We are at an interesting tipping point regarding how and where work gets done. As business leaders and managers, we have become increasingly capable of engaging a workforce that is some combination of virtual and on site, part time and full time, permanent and contingent. But just when we’ve sorted out preferred management routines, there is an entirely new landscape emerging with technology options central to the work and possibly your business model: work automation. How, when, and where should leaders be thinking about applying the various automation technologies to their businesses?
There are currently three technological enablers of work automation: robotic process automation, cognitive automation, and social robotics. Each technology fits a different kind of work and has different implications depending on the work to be done, as described in the chart below.
The simplest and most mature so far is robotic process automation. It can be used to automate high-volume, low-complexity, and routine tasks. It is particularly effective in automating the so-called “swivel chair” tasks, where data needs to be transferred from one software system to another. These tasks are traditionally done by humans. For example, they may involve taking inputs from emails or spreadsheets, processing the information by applying certain rules, and then entering the output into some other business systems, such as an ERP or a CRM. Creating a virtual workforce of software robots can help companies streamline operational processes as well as increase the quality and cost-effectiveness of shared services.
Nevertheless, most of the current excitement around work automation stems from systems that can replace humans in nonroutine, complex, creative, and often exploratory tasks — in other words, systems that can automate human cognition, or cognitive automation. Developments in machine learning, powered by scalable computing resources in the cloud and heavy investment in exceptional human talent by the large players in the IT industry, are making computers capable of recognizing patterns and understanding meaning in big data in a cunningly human-like way. This “recognition intelligence” is showcased in systems for voice recognition, voice-to-text, natural language understanding, image understanding, and a host of other applications that are increasingly becoming available to consumers and companies.
Companies can use these cognitive automation technologies in three ways. First, they can further automate, or completely reengineer, their business processes. Take, for example, the car insurance industry. Instead of having human agents visit cars to assess the damage, an app used by the car policy owner and powered with image recognition intelligence could process photos of the car damage, assess the degree of the damage, estimate and classify the size of the claim, and pass the information for final approval to a human, thereby significantly simplifying the claims process in terms of both time and cost. Cognitive automation like Google Glass can transform the work of a flight attendant, for example. The ability of such technology to enable traditional jobs to be disaggregated and to supplement or replace routine activities presents opportunities in efficiency, effectiveness, and impact.
The second area of opportunity with cognitive automation is for companies to develop new products and services. In the previous example, the intelligent app could be part of a new offering to car insurance clients, perhaps with added features such as a chatbot that could provide additional, on-demand advice about insurance to the policy owner.
Finally, cognitive automation can be used to gain new insights into big data. When it comes to transforming a company’s strategy around the future of work, talent analytics combined with machine learning can be a very powerful tool for analysis and prediction.
Another area that is rapidly evolving is social robotics. Unlike their predecessors, this new generation of robots is not bolted on an assembly line; they are mobile and move around in our everyday world. They can be drones that fly or swim, anthropoid robots that walk, or swarm robots that roll on wheels. They are programmable and can adapt to new tasks. This new generation of social robotics can automate routine as well as nonroutine tasks. Freed from the assembly line, the social robots can collaborate with humans in a variety of applications that were unthinkable a few years ago.

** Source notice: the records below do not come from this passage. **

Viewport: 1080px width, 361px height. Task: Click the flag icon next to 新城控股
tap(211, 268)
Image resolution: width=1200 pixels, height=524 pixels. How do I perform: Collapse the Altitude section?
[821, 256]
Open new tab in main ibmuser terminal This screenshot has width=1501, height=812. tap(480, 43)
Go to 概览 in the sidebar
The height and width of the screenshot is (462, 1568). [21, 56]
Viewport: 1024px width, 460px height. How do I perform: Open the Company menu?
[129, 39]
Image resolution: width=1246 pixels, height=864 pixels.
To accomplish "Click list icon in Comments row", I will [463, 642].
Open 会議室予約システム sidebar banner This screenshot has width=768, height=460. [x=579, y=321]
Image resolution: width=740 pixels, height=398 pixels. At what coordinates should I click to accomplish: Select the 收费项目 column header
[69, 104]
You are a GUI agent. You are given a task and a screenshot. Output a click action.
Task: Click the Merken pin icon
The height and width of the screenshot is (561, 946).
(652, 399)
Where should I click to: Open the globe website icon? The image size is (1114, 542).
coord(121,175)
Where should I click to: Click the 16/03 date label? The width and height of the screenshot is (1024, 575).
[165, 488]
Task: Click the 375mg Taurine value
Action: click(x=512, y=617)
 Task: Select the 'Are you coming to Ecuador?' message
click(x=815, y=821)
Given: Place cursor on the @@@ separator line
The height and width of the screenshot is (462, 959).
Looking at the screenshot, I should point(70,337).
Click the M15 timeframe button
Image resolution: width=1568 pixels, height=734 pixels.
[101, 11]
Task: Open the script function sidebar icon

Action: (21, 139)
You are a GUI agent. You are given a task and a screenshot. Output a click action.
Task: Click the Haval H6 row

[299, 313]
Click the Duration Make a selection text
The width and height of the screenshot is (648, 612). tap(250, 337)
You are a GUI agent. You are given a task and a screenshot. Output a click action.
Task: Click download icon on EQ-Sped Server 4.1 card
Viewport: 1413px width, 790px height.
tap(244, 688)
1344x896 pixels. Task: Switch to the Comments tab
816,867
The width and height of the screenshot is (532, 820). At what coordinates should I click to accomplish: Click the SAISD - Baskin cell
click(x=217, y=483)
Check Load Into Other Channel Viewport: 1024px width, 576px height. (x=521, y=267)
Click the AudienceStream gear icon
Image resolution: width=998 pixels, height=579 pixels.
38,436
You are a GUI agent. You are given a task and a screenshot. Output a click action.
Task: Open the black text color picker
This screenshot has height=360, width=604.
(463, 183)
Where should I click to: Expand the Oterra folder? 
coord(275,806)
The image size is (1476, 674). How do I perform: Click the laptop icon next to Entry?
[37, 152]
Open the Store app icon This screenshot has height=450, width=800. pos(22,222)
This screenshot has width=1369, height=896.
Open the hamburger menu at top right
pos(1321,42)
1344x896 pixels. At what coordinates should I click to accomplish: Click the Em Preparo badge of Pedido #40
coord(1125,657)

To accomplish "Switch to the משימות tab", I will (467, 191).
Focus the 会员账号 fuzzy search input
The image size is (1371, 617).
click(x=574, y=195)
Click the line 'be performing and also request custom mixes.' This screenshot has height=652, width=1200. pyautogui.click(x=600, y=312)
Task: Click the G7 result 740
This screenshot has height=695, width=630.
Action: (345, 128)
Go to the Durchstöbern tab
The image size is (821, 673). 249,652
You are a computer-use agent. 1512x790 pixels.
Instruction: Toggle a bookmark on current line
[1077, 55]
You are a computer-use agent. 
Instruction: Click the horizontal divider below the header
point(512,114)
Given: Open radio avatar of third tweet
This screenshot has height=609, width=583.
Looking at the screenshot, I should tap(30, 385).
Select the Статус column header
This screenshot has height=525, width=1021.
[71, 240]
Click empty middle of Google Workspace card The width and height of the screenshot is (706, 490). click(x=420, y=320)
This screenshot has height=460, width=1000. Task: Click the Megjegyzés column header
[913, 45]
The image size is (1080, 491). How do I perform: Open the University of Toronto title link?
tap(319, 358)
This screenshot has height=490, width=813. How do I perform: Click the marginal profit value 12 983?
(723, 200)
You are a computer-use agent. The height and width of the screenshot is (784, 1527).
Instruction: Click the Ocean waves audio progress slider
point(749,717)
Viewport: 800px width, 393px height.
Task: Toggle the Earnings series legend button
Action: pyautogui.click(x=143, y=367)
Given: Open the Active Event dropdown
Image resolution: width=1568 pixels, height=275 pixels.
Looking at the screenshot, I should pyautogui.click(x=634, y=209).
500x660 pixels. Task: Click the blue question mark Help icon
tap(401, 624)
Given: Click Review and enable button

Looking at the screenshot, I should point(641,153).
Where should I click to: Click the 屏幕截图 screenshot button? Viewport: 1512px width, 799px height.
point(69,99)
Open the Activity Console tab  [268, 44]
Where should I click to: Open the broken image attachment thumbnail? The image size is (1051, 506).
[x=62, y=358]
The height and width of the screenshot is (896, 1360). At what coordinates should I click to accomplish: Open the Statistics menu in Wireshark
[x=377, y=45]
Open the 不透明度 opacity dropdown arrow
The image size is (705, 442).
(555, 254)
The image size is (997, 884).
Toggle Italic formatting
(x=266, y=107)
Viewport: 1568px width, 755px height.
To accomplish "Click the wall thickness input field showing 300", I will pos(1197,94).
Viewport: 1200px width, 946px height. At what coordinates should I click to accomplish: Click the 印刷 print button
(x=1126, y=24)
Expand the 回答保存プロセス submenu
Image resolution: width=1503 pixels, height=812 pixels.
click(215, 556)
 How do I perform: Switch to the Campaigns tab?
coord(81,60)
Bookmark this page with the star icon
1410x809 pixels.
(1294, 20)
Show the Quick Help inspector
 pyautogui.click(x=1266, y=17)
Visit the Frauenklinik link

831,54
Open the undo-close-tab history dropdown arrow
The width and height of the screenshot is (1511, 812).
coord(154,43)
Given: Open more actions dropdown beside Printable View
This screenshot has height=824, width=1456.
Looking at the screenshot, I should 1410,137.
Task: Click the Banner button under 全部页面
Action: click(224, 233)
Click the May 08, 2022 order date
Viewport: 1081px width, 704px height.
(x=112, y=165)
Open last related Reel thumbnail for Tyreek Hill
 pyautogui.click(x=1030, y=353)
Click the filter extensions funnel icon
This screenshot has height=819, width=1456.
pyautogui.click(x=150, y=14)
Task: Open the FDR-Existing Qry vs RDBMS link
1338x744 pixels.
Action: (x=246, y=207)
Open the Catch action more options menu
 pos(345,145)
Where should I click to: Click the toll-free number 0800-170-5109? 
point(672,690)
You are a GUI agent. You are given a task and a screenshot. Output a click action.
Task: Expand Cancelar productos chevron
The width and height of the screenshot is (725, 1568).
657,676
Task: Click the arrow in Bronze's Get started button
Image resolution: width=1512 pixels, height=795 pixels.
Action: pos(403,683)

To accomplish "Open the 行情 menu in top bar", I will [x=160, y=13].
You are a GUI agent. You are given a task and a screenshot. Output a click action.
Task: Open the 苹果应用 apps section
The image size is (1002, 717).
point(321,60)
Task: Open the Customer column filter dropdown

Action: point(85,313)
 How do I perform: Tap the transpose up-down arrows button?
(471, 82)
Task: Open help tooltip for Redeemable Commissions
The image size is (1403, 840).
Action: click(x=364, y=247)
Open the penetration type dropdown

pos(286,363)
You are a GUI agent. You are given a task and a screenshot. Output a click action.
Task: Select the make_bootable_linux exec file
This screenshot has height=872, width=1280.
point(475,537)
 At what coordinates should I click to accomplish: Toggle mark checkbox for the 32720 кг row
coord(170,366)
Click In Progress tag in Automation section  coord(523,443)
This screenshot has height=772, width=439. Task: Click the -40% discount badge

A good example is the Kiva robots that Amazon has been using to increase the efficiency of its order fulfillment process. Instead of walking the aisles to find the right packages, humans now stand on platforms while an army of social robots brings the right package to them at the right time. By reengineering the process using robots, Amazon did not replace the human workers but rather made them more productive in the same way the aforementioned app allows human adjustors to take on more cases by focusing on the “higher value added” activities while the app takes on the more routine aspects of the job.
Amazon’s employees now take 15 minutes to fulfill some orders instead of 90 minutes, an increase of 20% in efficiency; the small size of the robots also allowed Amazon to increase the size of ist inventory by 50%. Management oversees the entire fulfillment process, including the work interactions between robots and humans.
As the half-life of skills continues to shrink, the growing premium on reskilling is causing many organizations to rethink the risks associated with full-time employment in order to reduce the risk of obsolescence. The different variations of work-task automation, like the ones here, can deliver viable solutions to all of the above concerns. Selecting the right technology for automating work tasks and improving performance is therefore critical for business, as is the alignment of the selected technology with a comprehensive strategy for the future of work.